Em 2011, uma Deputada de um Partido do Parlamento Nacional disse na Discussão Parlamentar do Projeto de Lei n.º 7/2011, de 15 de Março, estar contra a esterilização obrigatória em transexuais, porém, também disse ao mesmo tempo que não queria que estes mantivessem a capacidade de se reproduzirem. Foi uma Deputada do PSD que manifestou a posição do PSD desta maneira “inequívoca” e esclarecedora...

Deixam efetivamente de se poder reproduzir.


No caso de masculino para feminino, como para transformar a genitália tem forçosamente de se ficar sem pénis e testículos a pessoa fica, portanto, fisicamente estéril. No caso de feminino para masculino, forçosamente temos de tirar útero e ovários, portanto, a pessoa fica fisicamente estéril. Hoje já se fala em transplantação de útero.

Há, contudo, a possibilidade de se guardar gâmetas. Vejamos o caso de um transexual masculino para feminino que guarda espermatozoides, para que depois possa ter filhos biológicos. Ora, esse homem que agora fica mulher, das duas uma, ou se junta com um homem e não vai poder usar esses espermatozoides para engravidar esse homem, ou então passa de homem a lésbica e se junta-se com uma mulher e aí já poderá usar os seus espermatozóides (conservados) para ter os ditos filhos biológicos dos dois. Existe ainda uma terceira possibilidade de usar esses espermatozoides numa barriga de aluguer.

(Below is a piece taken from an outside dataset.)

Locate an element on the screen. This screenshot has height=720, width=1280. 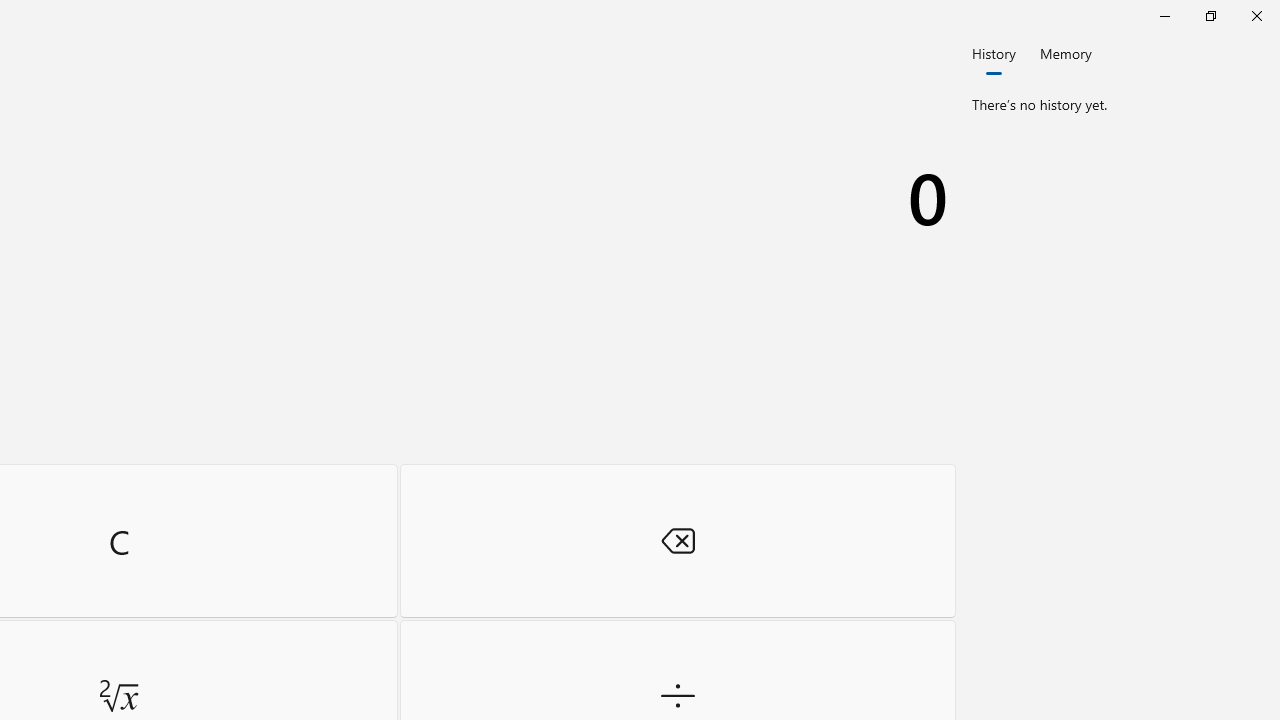
'Restore Calculator' is located at coordinates (1209, 15).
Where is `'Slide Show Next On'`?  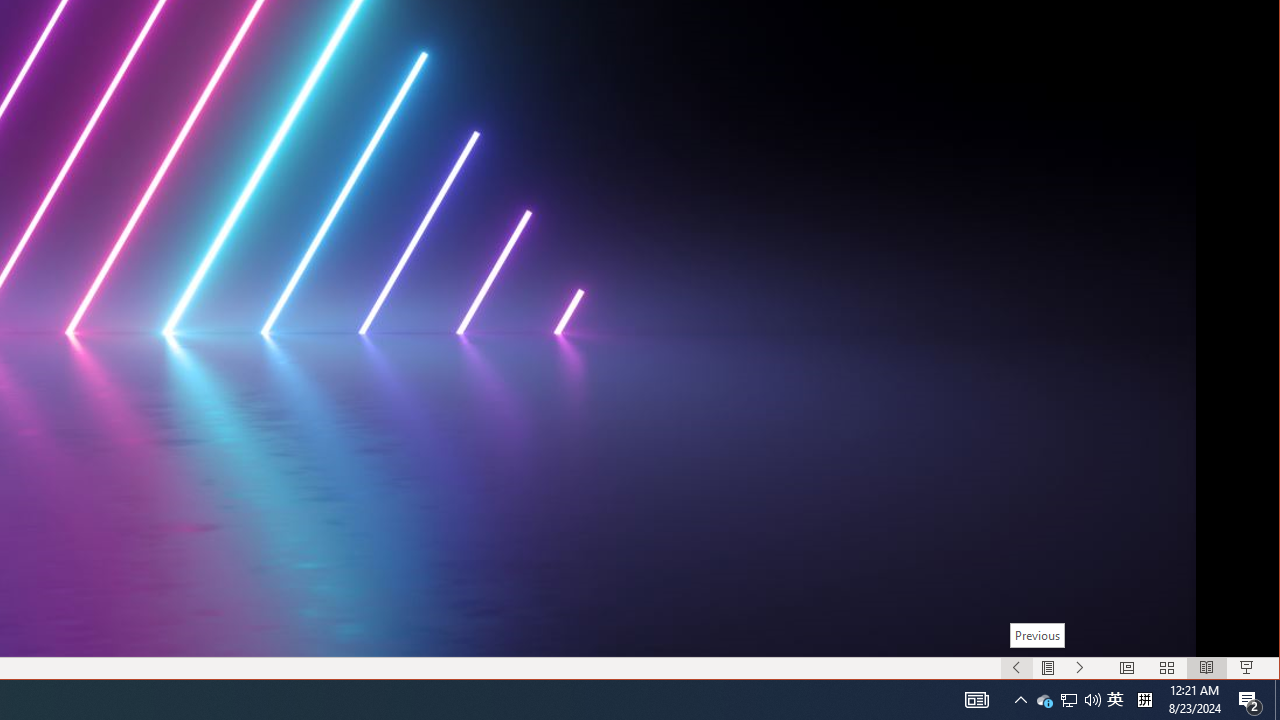
'Slide Show Next On' is located at coordinates (1079, 668).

Nos casos de transexualidade de feminino para masculino, se uma mulher que passou a homem guarda os seus óvulos para ter filhos biológicos, se se juntar com uma mulher não os pode usar, podem é esses óvulos ser fecundados in vitro num Banco de Esperma e colocados no útero da companheira.

Quanto aos transplantes de órgãos, a questão ainda é muito duvidosa. Estar a tomar medicação para não haver rejeição do órgão, ao mesmo tempo que se está a desenvolver um embrião lá dentro... É complexo.

Quais os riscos mais comuns neste processo cirúrgico de mudança de sexo?

Na questão dos retalhos e enxertos, como tudo na vida, podem sempre ocorrer contratempos. Alguém que diga que tudo corre sempre bem, não está a dizer a verdade toda. Ninguém é infalível e a biologia por vezes parece fugir à lógica.

Pode mesmo haver perda desses retalhos, ou da pele do pénis, por exemplo. Mas o cirurgião tem de ter sempre uma alternativa para corrigir o problema.

Pensa que ainda vai ser possível avançar mais em termos tecnológicos nestas cirurgias?

Os transplantes são sempre uma possibilidade futura, mas, tirando isso, uma grande parte do caminho já está feito. E claro, os transplantes envolvem um grande cuidado, ainda há a probabilidade de rejeição.


Vimos há pouco tempo notícias na América de transplante de caras em traumatizados que perderam a face e vimos também notícias de perdas desses transplantes apesar dos tratamentos anti rejeição.


Por outro lado, a terapêutica anti rejeição não é totalmente inofensiva.